Bishop Strickland's refusal to sign the TCCB statement isn't the first time he's stood alone in defense of Church teaching. Earlier this month, while other U.S. bishops stayed silent, Strickland publicly called for an investigation into Catholic Relief Services (CRS), after Michael Hichborn of the Lepanto Institute released a report spotlighting CRS documents encouraging the use of condoms as a means of combating sexually transmitted diseases.
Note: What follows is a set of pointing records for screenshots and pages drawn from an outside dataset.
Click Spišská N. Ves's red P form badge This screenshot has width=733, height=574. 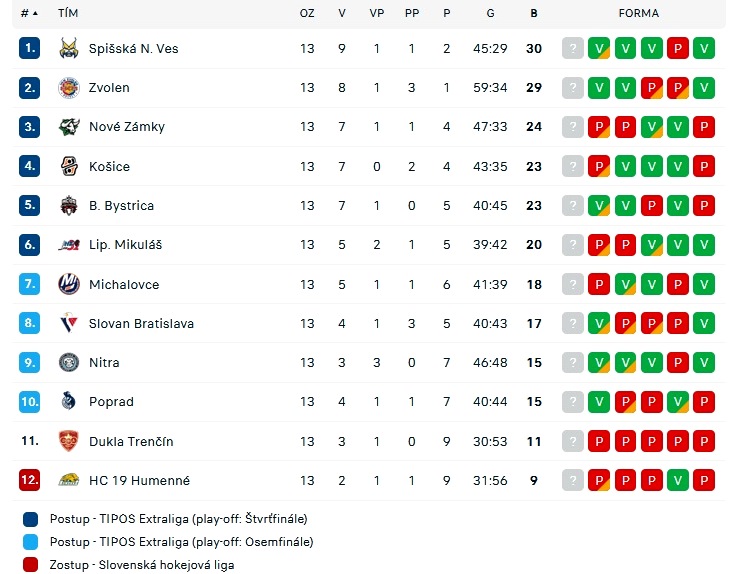click(678, 48)
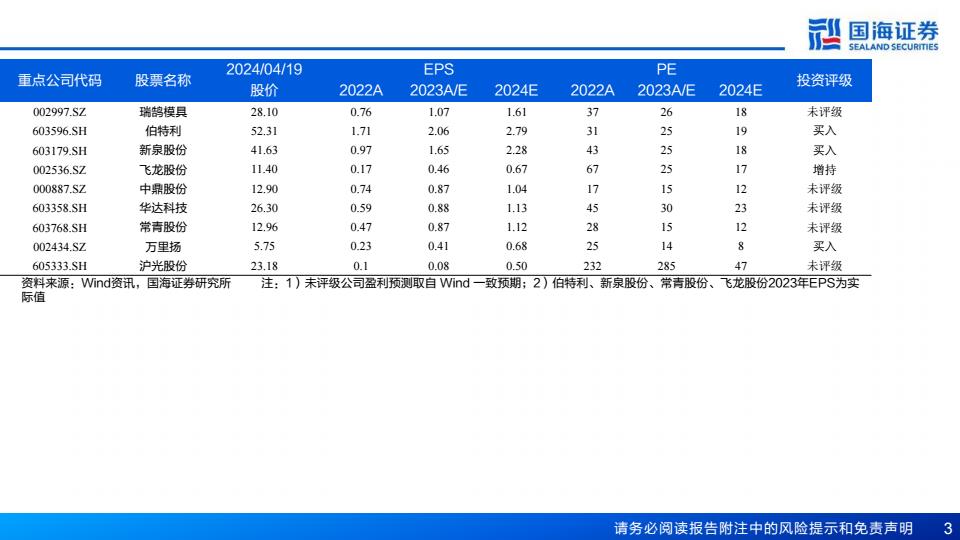Select the 华达科技 stock name cell

(x=163, y=208)
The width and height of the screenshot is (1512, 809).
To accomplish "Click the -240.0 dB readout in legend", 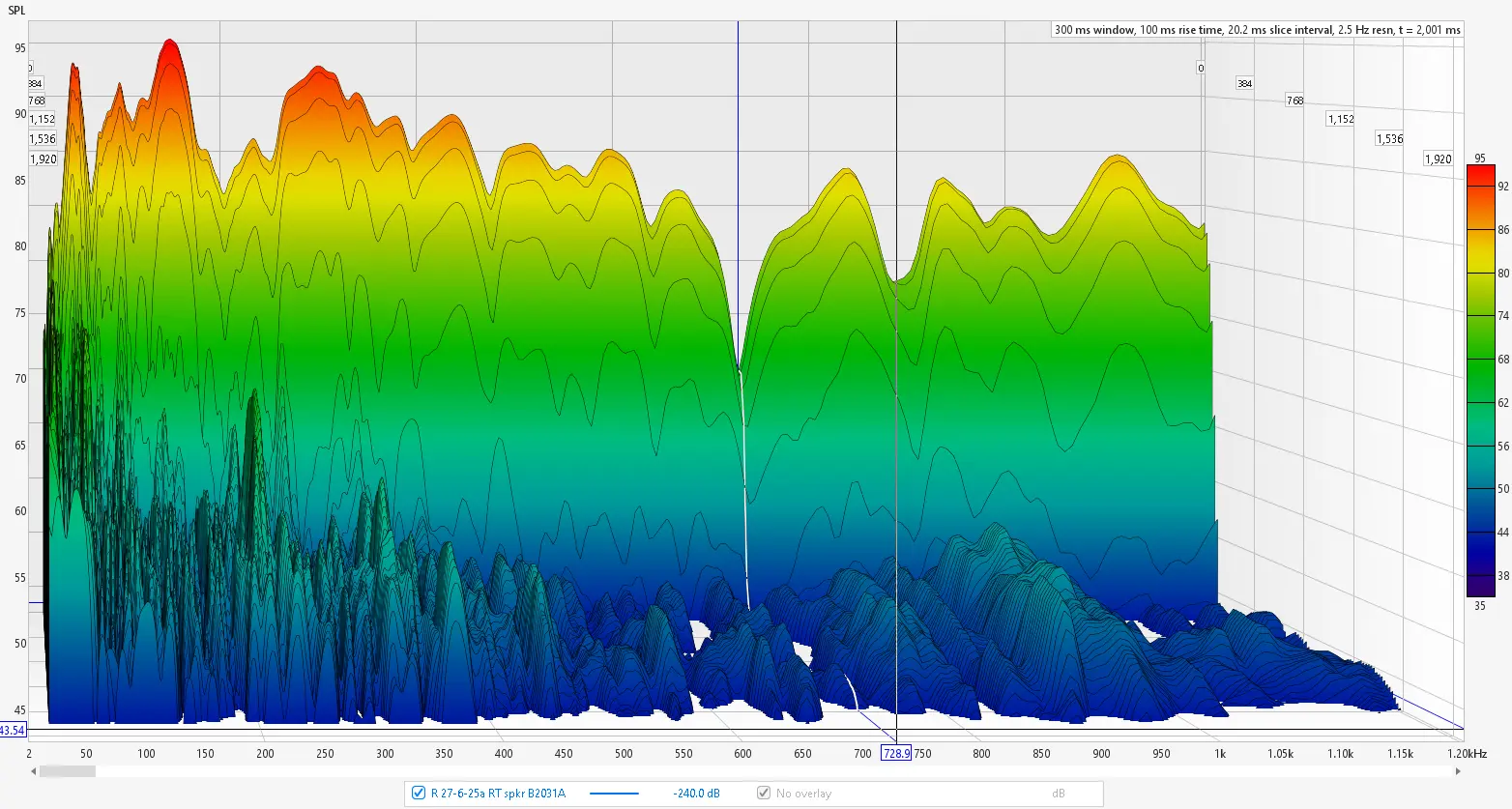I will pos(696,794).
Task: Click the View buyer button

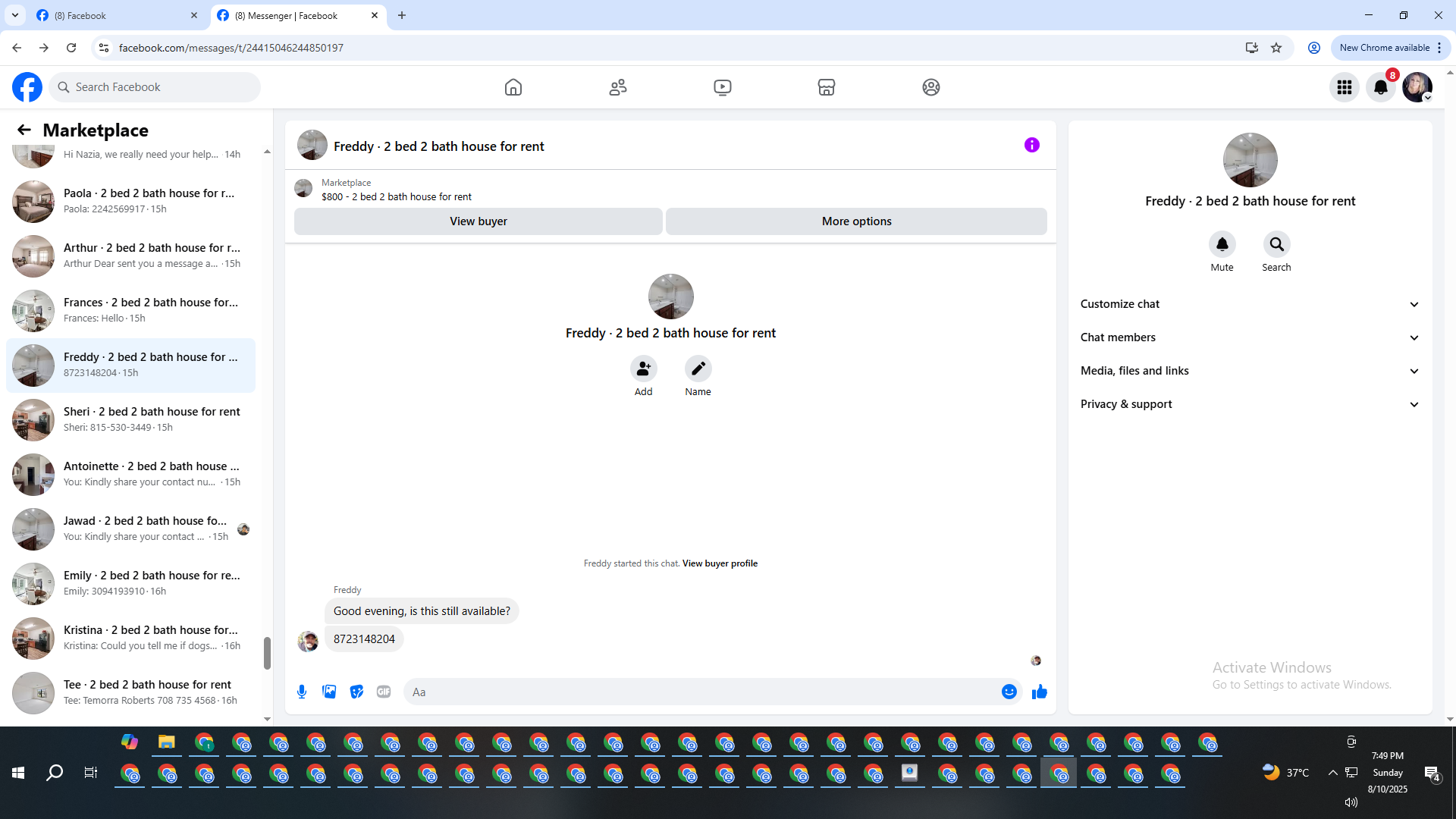Action: click(x=478, y=221)
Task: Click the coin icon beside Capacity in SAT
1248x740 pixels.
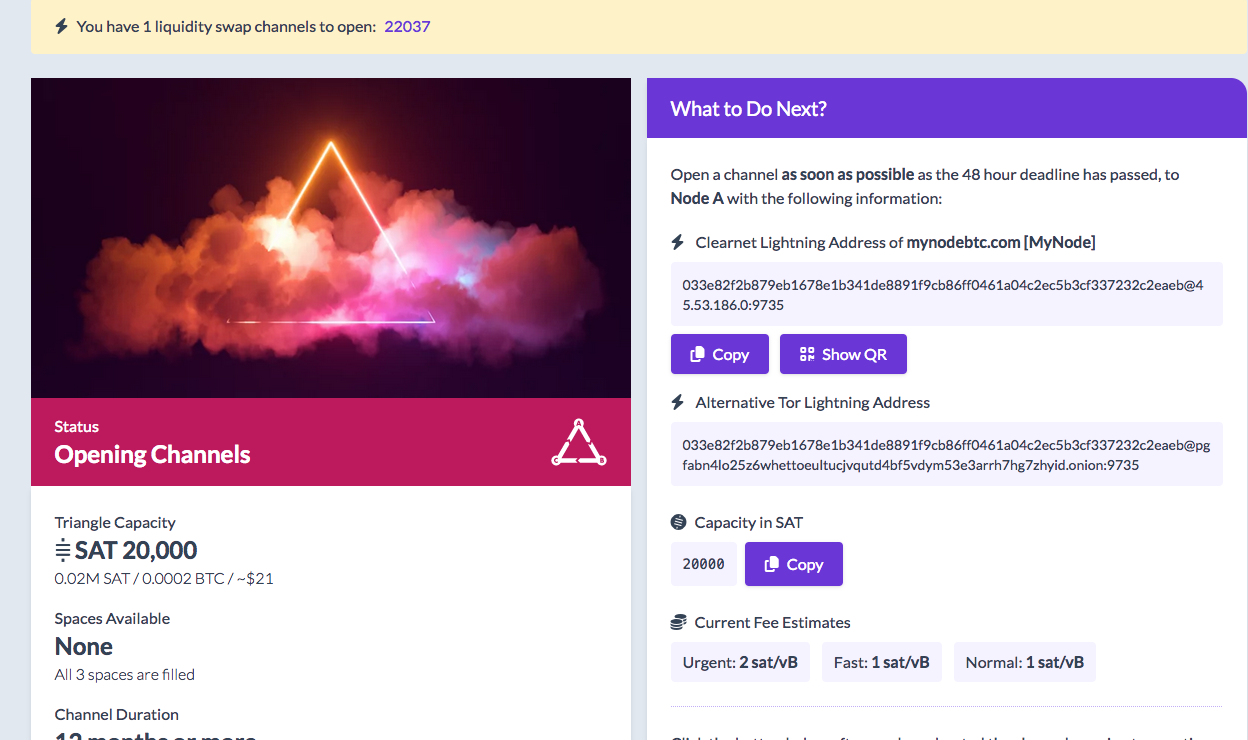Action: 678,522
For faithful Catholics, the bishop's uncompromising defense of orthodoxy is inspiring. But some expect Strickland to be targeted by fellow bishops for his stance.

One Texas Catholic told Church Militant, "They're going to barbeque Strickland over this. He's going to need strong support from the laity moving forward."

To underscore her point, she pointed to the close of the TCCB declaration, which spotlights Bp. Strickland's dissent:

This statement is signed by all the Catholic Bishops of Texas with the exception of Bishop Joseph Strickland of Tyler. The Diocese of Tyler includes 33 counties in east Texas. Bishop Strickland has expressed the opinion the development of Mass Critical Care Guidelines is not appropriate for the residents of the Diocese of Tyler.

Jim Graham, executive director for Texas Right to Life, echoed this concern for Strickland in a statement to Church Militant.

Jim Graham, executive director of
Texas Right to Life

"What we're seeing play out here is a civil war in the episcopacy. This is a microcosm of the struggle between good bishops and bishops engaging in politics and power instead of spiritual activity," he explained.

"The chasm is growing between those men who are fighting for souls and the men on the other side who are men seeking power and authority," Graham continued. "I think this is going to provide an opportunity for the true shepherds to rise up and show who they are."

"In this moment of darkness descending right now, several great lights will arise — we will have a few good shepherds to lead us. But this will prove to be the age of the laity," he forecast.

"Bishop Strickland's supporters are worried that he and others like him will be singled out and attacked by establishment bishops and removed from their bishoprics," Graham warned. "So it's up to the laity to back them. Catholics are going to have to come to the defense of the few orthodox bishops in America."